性格破綻者

 留置所生活X日目。思えば俺は、生まれた時から今日まで、自分を悪だと信じて生きてきた。俺は罪人だ。犯行当初は、そう易々と捕まってたまるかと意気込んでいた。だけどそれは最初だけで、あとは雪崩のように罪悪感が押し寄せて、最後には自滅した。
 俺は自首したんだ。捕まった時、俺は上質な羽毛布団に包まれたかのような安堵感を覚えた。安心しすぎて俺は、パトカーの中で安らかな眠りに落ちた程だ。刑事はさぞ驚いた事だろう。
 
 罪を犯しておいてなんだが、俺の心は純真そのものだ。犯罪を犯す奴は多かれ少なかれ皆、純真な心を持ち合わせていると言えるんじゃないか。嘘だと思うなら、俺の真向かいにいる少年の手首を見てみろ。傷だらけだろう?あれは自分でやったんだ。あいつだけじゃない、あいつもこいつも皆、傷だらけだ。本当の罪人なら、自分を傷つけるような真似はしないだろう。本当の悪は、自分ではなく他人を傷つけるもんだ。俺は別に、犯罪者を弁護している訳じゃない。ただ罪人は、はじめから罪人だった訳では無いという事を言いたかっただけだ。誤解しないでくれ。
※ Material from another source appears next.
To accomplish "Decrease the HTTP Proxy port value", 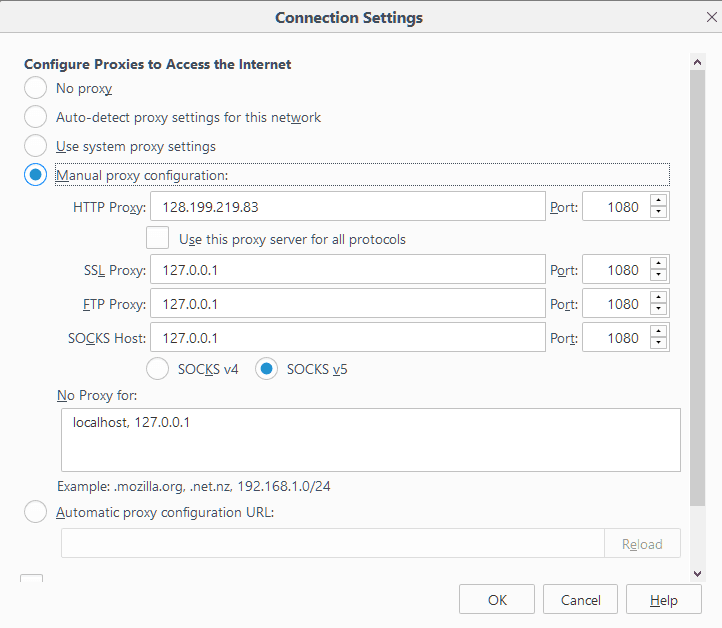I will coord(658,212).

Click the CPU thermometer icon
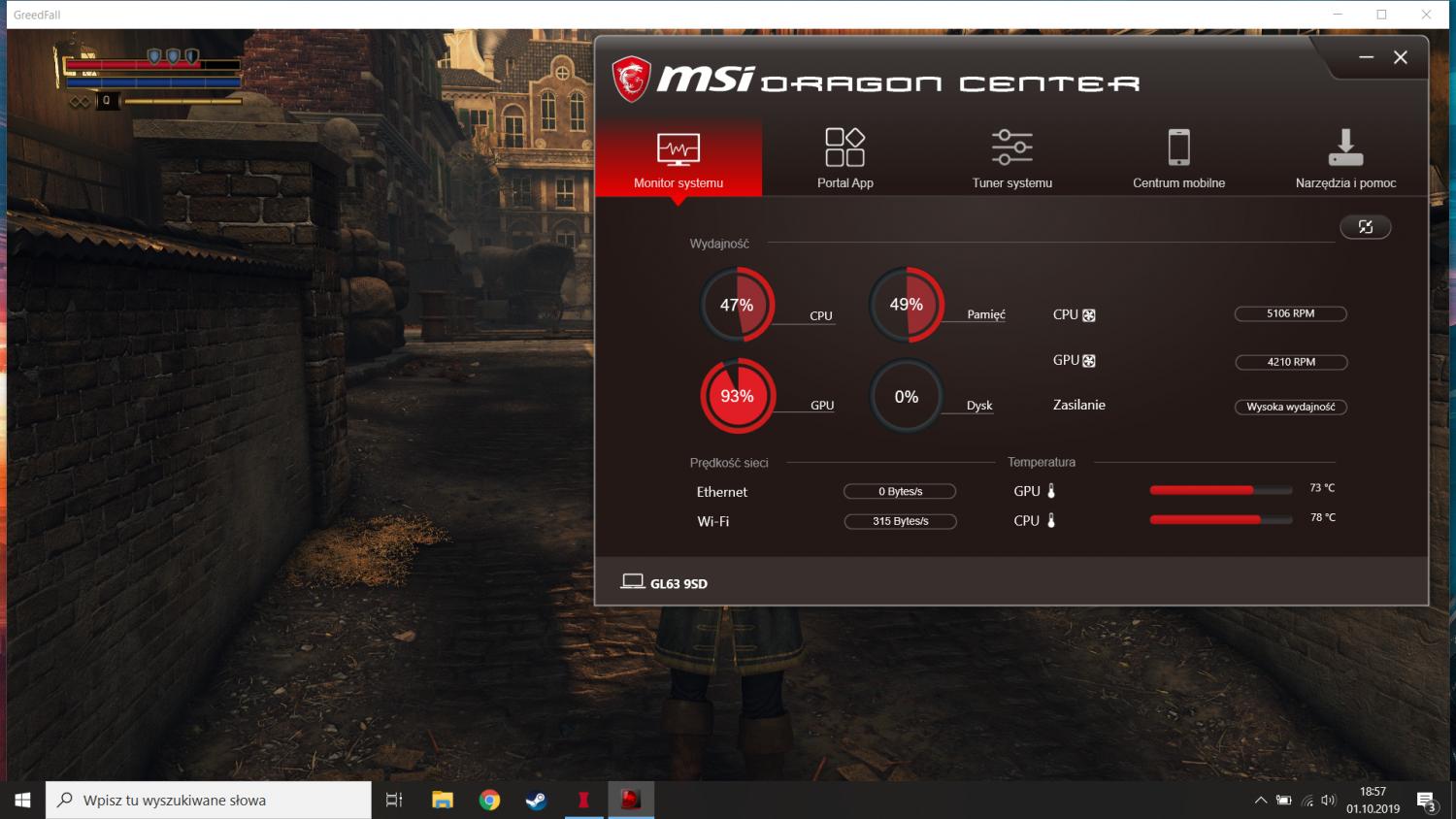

 俺のした事は立派な犯罪だ。それは、紛れもない事実であり、一生消す事の出来ない傷を自らつけたも同然だ。俺は自分で自分を汚したんだ。今となっては後悔している。罪を犯す前、俺は毎日死んだように生きていた。いや、あのままいけば本当に死んでいたのかもしれない。それをアイツが救ってくれた。そう、薬だ。物質に頼るなんて真似は愚かだと、人々は軽蔑するかもしれない。けれど生憎、俺には薬しかなかった。俺には友人というものが居なかった。もっと言えば、俺の周りには人間というものが居なかった。本当さ、嘘じゃない。人間の心を忘れてしまったロボットが一人や二人、学校でも会社でもそこら辺に溢れているだろう。俺も、過去にはそんなロボットとなって生活していた。けれどやがて、疲れてしまった。俺はロボットになりきれなかった。俺のプライドはズタズタに切り裂かれ、後に残ったのは悔恨の念だけだった。
 もう一度ロボットにならなくては、そう思って、俺は薬に手を出した。気の弱い俺は、社会のレールに戻るには、勢いというものが必要だったんだ。馬鹿だと笑う奴もいるだろう。その通りだ。
 果たして、人間不信の奴が薬に手を出したらどうなるか。結果から言うと、酷い有様だった。時には幻覚も見たし、何十時間も眠れない事も珍しくなかった。だがそれは、肉体面の酷さであって、精神面は更に酷かった。何が酷いかってそれは、自分の犯した罪を認められない事だ。例えば俺が今、誰かを殴ったとしたら普通は謝るだろう?それが、謝らないで逆切れをする、これが常だ。明らかに人格が退化していて、成る程、俺はある意味では人間をやめられて、心ないロボットになったと言える。
 俺はもう、後戻りが出来なくなっていた。こうやって人は自分の過ちに気が付きつつも、どんどん悪くなって行くのだろう。ヤケクソって奴だ。柔軟な考えなど出来るはずもなく、カクカクに凝り固まった頭を引っさげて、俺は自首をした。そう、全てが終わったんだ。

***

 留置場に通されたら妙に不安感が襲ってきて、俺はキチガイのように辺りを見渡した。
そんなことをしていると警察がやってきて、取調べがスタートした。刑事が俺に問う。

「親御さんのためにも、綺麗さっぱり白状しろよ」

「はい、勿論です」

俺はさも優等生のような返事をしたが、内心は殺気立っていた。しかし顔には出さなかった。つらつらと俺は自白をし、取調べを終えると留置場に戻った。
 しばらくすると看守の奴がやって来た。どうやら面会らしい。俺は嫌な予感がした。面会に来る人物は限られている。面会室に入ると、予想通り、そこには父親の姿があった。
 席に着くと、硝子越しにいる父親が、力なく笑った。くたびれた様子で正直俺は、眼を当てられなかった。父親が口を開いて一言、こう言った。

「大変だったな」

 俺はそれを聞いた瞬間、他人事のような素振りの親父に吐き気がした。胃の中の物を全て出したい衝動に駆られた。が、口には出さなかった。親父は何だか落ち着きを見せなかった。俺は黙ってそいつを見ていた。適当に調子を合わせて、俺は面会室を後にした。その日は何だか寝付けなかった。
 次の日、またしても取り調べがスタートした。俺は寝不足の面を引っさげて、取調室に足を運んだ。

「おう、よく眠れたか?」

「はい、勿論です」

俺は例の良い子の仮面をつけて、刑事の顔を見た。丁度親父と同じ年代かと思われるその容貌に、俺は段々腹が立つのを覚えた。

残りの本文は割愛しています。